THE DATA:
[Start of section]
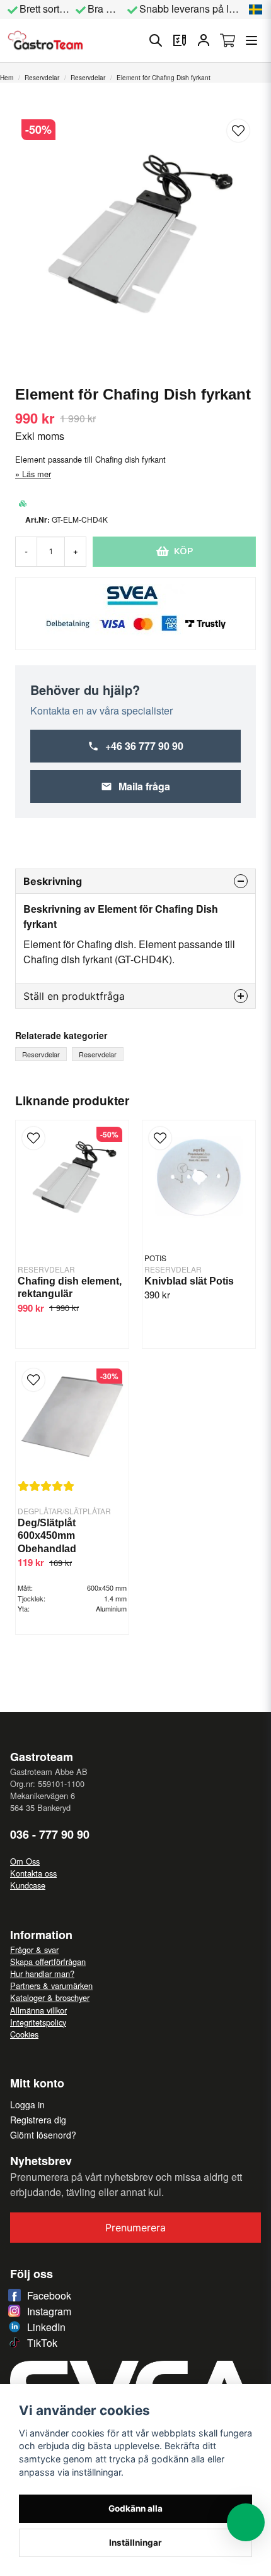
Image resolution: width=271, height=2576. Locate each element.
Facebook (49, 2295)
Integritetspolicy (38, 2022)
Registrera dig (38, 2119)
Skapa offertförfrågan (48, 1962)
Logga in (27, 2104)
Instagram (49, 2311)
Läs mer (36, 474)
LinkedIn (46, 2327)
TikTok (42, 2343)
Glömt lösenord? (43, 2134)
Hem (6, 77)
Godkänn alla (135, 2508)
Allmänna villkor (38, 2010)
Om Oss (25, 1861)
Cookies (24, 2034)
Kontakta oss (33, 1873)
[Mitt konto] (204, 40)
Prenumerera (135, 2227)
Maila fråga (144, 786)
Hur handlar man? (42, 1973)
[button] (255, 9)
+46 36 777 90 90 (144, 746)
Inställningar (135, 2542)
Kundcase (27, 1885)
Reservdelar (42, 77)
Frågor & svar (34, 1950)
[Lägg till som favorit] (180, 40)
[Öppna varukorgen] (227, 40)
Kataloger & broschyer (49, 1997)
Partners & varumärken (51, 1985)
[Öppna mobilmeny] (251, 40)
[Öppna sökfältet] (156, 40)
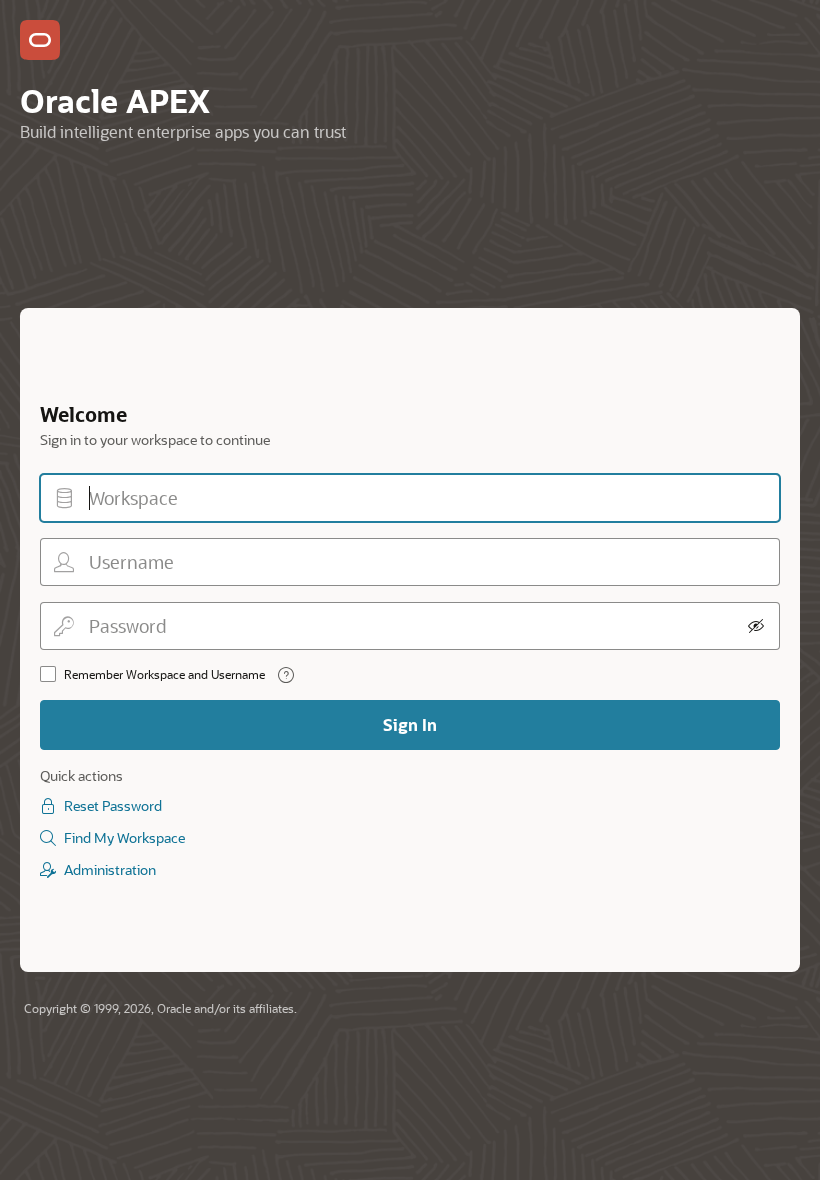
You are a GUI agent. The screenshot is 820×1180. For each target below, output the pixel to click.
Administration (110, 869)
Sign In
[End of section]
WORK ITEM: A faithful copy of every entry is needed, omitting each image.

EXERCISE ANSWER:
Image resolution: width=271, height=2576. Locate each element.
Facebook (49, 2295)
Integritetspolicy (38, 2022)
Registrera dig (38, 2119)
Skapa offertförfrågan (48, 1962)
Logga in (27, 2104)
Instagram (49, 2311)
Läs mer (36, 474)
LinkedIn (46, 2327)
TikTok (42, 2343)
Glömt lösenord? (43, 2134)
Hem (6, 77)
Godkänn alla (135, 2508)
Allmänna villkor (38, 2010)
Om Oss (25, 1861)
Cookies (24, 2034)
Kontakta oss (33, 1873)
[Mitt konto] (204, 40)
Prenumerera (135, 2227)
Maila fråga (144, 786)
Hur handlar man? (42, 1973)
[button] (255, 9)
+46 36 777 90 90 (144, 746)
Inställningar (135, 2542)
Kundcase (27, 1885)
Reservdelar (42, 77)
Frågor & svar (34, 1950)
[Lägg till som favorit] (180, 40)
[Öppna varukorgen] (227, 40)
Kataloger & broschyer (49, 1997)
Partners & varumärken (51, 1985)
[Öppna mobilmeny] (251, 40)
[Öppna sökfältet] (156, 40)
You are a GUI agent. The screenshot is 820×1180. For each target below, output the pixel to click.
Administration (110, 869)
Sign In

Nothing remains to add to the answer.